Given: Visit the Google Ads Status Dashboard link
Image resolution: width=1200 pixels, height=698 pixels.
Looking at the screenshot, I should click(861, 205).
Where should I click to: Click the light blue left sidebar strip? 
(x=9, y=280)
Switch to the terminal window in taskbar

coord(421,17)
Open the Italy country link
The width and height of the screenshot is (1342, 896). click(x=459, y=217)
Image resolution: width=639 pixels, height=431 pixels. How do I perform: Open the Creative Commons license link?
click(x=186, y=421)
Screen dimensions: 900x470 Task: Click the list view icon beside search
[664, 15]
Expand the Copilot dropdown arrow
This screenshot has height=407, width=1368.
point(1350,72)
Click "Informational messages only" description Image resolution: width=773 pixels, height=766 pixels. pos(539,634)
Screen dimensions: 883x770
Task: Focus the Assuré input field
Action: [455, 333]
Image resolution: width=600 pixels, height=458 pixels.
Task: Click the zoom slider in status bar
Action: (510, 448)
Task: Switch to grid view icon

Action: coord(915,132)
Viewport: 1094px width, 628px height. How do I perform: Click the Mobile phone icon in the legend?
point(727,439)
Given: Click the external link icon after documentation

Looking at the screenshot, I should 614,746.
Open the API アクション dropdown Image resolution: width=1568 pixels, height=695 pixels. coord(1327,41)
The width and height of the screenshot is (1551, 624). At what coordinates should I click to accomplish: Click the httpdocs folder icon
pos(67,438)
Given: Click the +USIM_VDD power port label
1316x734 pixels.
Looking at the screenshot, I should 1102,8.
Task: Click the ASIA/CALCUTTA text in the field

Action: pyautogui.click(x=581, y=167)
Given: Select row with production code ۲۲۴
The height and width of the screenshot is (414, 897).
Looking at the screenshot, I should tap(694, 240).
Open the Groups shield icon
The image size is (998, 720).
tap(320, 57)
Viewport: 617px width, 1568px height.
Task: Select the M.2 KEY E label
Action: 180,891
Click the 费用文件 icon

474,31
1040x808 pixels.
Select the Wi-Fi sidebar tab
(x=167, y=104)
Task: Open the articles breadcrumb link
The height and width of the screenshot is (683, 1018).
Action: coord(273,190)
________________________________________
§ **Required action**
For each line of the listing that holds the word "dropdown", show that line.

§ **Solution below**
Expand the Copilot dropdown arrow
Open the API アクション dropdown Image resolution: width=1568 pixels, height=695 pixels. coord(1327,41)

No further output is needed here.